**TEXT TO READ**
* Begin *
These words written over 100 years ago by Mary Baker Eddy in “Science and Health with Key to the Scriptures” (p. vii) characterized Christian Science not as a dogmatic religion but as a movement to awaken and revolutionize thought.

Yet religious practice has not always roused, awakened, or revolutionized how we think about God, but has often closed minds and dulled thought. So we each must consider in what ways we might be accepting various forms of dogma and rote ways of thinking – and how we can be alert to challenge the tendency to follow anything unthinkingly in our hearts and minds.

The radical solution that Christian Science offers to these tendencies relates to the origin of thought. Fundamentally, Science identifies good, constructive ideas as originating in a divine consciousness, or divine Mind, the one consciousness of the universe. Each one of us reflects this divine Mind, or universal divine consciousness.
* End *
**PROBLEMS TO WORK ON**
1: In the passage on Christian Science above, where does Science say good, constructive ideas originate?
2: Continue the passage on Christian Science above, starting after its final sentence.

**SOURCE EXCERPT**
* Begin *
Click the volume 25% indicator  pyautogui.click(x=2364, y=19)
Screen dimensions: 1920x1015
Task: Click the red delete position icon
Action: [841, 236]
* End *
**EXERCISE RESPONSES**
1: In a divine consciousness, or divine Mind, the one consciousness of the universe.

2:
Even though it feels as though we go through life with our own personal mind that is influenced by other personal minds – sometimes with inspiration and sometimes with negativity – and even though each day’s news seems to parade before us developments of a bunch of evil minds doing bad things in the world, the fact is, there is only one source of actual thought: the one Mind that is the only consciousness. How do we begin to realize this and make it practical in our experience?

Consider this incisive observation about God by the discoverer of Christian Science: “As mortals awake from their dream of material sensation, this adorable, all-inclusive God, and all earth’s hieroglyphics of Love, are understood; and infinite Mind is seen kindling the stars, rolling the worlds, reflecting all space and Life, – but not life in matter. Wisely governing, informing the universe, this Mind is Truth, – not laws of matter. Infinitely just, merciful, and wise, this Mind is Love, – but not fallible love” (Mary Baker Eddy, “Miscellaneous Writings 1883-1896,” pp. 331-332).

Can you hear in this passage how the fundamental concept of thinking for ourselves is yielding to the direction and governance of the one divine Mind? Key to this yielding is knowing the essential unity of God, divine Mind, and Mind’s ideas, each one of us.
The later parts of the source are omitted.